With L.A. motorists returning an estimated 300,000 potentially flawed Firestone tires and other drivers statewide turning in another 700,000 or so, the question arises: Where will all those bogus tires go?
The lion's share is expected to end up at Santa Fe Springs-based Lakin Tire, a major tire wholesaler and recycler that's also the chief distributor and scrapper of Firestone tires for the entire Western United States.
As the tires are taken off the vehicles, it's Lakin's responsibility to collect them from dealers and try to find other uses for them.
When contacted, Lakin officials declined to comment on how rapidly they are collecting the tires or on any other aspect of the Firestone recall. One Lakin executive cited litigation fears as the reason for not commenting, another sign of just how touch-and-go the recall is proving for customers, dealers and wholesalers.
Lakin officials aren't the only ones concerned. State environmental officials are worried about the potential impacts of the looming tsunami of tires.
"Given the huge, unprecedented nature of this recall, we are tracking this situation very closely," said Lanny Clavecilla, spokesman for the California Integrated Waste Management Board, which regulates tire disposal. "We know that a lot of these tires will be recycled, with some being turned into asphalt, others into playground mats. But we aren't sure they will find markets for all these tires, and we're concerned about storing the tires in the meantime until the markets open up."
By state law, the tires can't be stored too long at dealers' or distributors' lots, in part because of the extreme fire danger. (While tires are hard to set ablaze, once they catch fire, the fires are among the most difficult to put out.) And there are only so many places that can recycle or warehouse tires.
Normally, a tire scrapper like Lakin would cull through the used tires and try to salvage some of the tires for reuse. Typically, many of these tires, especially the better-quality ones, end up being resold in other countries.

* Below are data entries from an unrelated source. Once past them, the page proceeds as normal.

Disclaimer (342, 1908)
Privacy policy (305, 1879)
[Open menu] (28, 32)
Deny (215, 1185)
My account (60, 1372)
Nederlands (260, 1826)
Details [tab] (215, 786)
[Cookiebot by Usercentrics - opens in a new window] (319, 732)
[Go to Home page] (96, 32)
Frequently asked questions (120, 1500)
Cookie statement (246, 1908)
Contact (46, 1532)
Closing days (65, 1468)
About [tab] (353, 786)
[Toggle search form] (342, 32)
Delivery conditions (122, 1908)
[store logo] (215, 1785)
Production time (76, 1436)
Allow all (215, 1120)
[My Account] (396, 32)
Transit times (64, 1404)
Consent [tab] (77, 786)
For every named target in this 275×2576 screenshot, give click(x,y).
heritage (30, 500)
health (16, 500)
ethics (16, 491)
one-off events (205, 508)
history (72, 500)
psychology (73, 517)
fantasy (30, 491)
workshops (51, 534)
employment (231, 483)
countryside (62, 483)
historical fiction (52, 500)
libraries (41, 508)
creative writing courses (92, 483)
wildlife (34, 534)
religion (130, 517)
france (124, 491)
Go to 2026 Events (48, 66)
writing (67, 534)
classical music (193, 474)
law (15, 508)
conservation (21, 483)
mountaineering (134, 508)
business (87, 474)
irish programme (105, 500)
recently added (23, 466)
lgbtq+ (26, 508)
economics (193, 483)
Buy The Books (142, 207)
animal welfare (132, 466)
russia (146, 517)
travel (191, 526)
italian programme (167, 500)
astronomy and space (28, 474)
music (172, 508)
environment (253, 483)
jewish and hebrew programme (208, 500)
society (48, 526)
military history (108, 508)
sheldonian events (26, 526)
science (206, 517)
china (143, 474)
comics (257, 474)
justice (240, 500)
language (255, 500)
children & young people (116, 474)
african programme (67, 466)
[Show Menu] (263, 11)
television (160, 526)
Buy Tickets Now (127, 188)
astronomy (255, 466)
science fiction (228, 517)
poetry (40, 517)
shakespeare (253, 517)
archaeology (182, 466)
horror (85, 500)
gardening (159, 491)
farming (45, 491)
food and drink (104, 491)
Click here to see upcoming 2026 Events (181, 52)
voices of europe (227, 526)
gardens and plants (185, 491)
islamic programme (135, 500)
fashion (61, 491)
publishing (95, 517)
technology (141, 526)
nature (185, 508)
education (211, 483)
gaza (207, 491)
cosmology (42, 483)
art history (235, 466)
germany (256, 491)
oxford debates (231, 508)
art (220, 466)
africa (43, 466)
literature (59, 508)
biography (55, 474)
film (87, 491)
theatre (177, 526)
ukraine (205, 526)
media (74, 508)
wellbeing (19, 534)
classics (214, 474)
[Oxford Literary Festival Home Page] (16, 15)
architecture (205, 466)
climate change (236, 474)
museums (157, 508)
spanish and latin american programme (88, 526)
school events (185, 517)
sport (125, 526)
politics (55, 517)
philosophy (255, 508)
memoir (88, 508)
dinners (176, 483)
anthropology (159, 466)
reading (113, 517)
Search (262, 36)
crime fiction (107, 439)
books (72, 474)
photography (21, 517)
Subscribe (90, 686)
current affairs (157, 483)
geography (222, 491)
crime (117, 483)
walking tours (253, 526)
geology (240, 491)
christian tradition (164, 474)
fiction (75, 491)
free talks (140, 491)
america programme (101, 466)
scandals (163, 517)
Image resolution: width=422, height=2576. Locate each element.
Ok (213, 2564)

But each of the recalled tires is being intentionally punctured as soon as it comes off the vehicle, specifically to prevent its reuse. That means Lakin has to find recyclers for the tires, or some other means of disposal.
Sparing the landfills
Bridgestone/Firestone Inc. itself is working to find enough tire recyclers so as to avoid putting hundreds of thousands of tires into landfills.
"We want to get all the tires to scrap dealers that try to find beneficial second uses for them," said Firestone spokesman Richard Buckley.
If the sudden spike in the supply of bum tires exceeds market demand from recyclers, some of the tires will likely be sent to special IWMB-designated waste tire storage facilities. But only seven such facilities in L.A. County are allowed to store more than 5,000 tires. There are another seven L.A. sites that can store up to 5,000 tires, but given the number of tires involved in the recall, these do not appear to be a viable long-term option.
One of state regulators' immediate concerns is ensuring that Lakin picks up the tires promptly from Firestone dealers. Besides the Firestone-owned outlets, Sears Roebuck & Co. and Discount Tire Centers are among the dealers that sell Firestone tires and are now accepting recalled tires.
State regulations prohibit most of these dealers from storing used tires on their premises for more than two or three days. One major reason is that proper storage calls for adequate ventilation and spaces between rows of tires to reduce the fire danger.
While Lakin's Santa Fe headquarters is expected to handle most of the 300,000 tires that Angelenos are to turn in, the company does have other satellite facilities throughout California and other Western states that will be also taking in the recalled tires. Presumably, each of those facilities will try to find local recyclers willing to accept the flawed tires.
To give Lakin some time to figure out what to do with the anticipated avalanche of recalled tires in California, the IWMB has offered to extend or expand Lakin's storage permits on a temporary basis, if Lakin requests such an extension, Clavecilla said.
As of late last week, no such request had come in. And the anticipated storage bottlenecks had not yet materialized at local dealers. That's because so far, only about one-sixth of the recalled tires have been turned in, as replacement tires have been hard to find.
"We can't get the replacement tires in fast enough," said a Discount Tire Center store manager.
Still, in L.A. County alone, an estimated 50,000 recalled tires have been turned in. And Lakin has already collected many of those tires and, in turn, is sending some of them to local recyclers.
"I'm sure we've had some of the recalled tires go through, although we have not been tracking them specifically," said Michael Harrington, vice president of Compton-based CRM Co. LLC, which recycles up to 3 million tires a year and receives frequent shipments from Lakin. "What I can say is that, so far, we've not been inundated with these tires."
CRM primarily turns the tires into asphalt, which is then used for road paving. Tire recyclers like CRM also turn out rubber mats that can be used for playgrounds and gymnasiums, among other things.
Harrington expects a lot more recalled tires to come in next month.
But not every tire is going to be recycled. A few of the recalled tires are being sent to a special Firestone research and testing facility in Akron, Ohio, in an apparent attempt to eliminate future problems.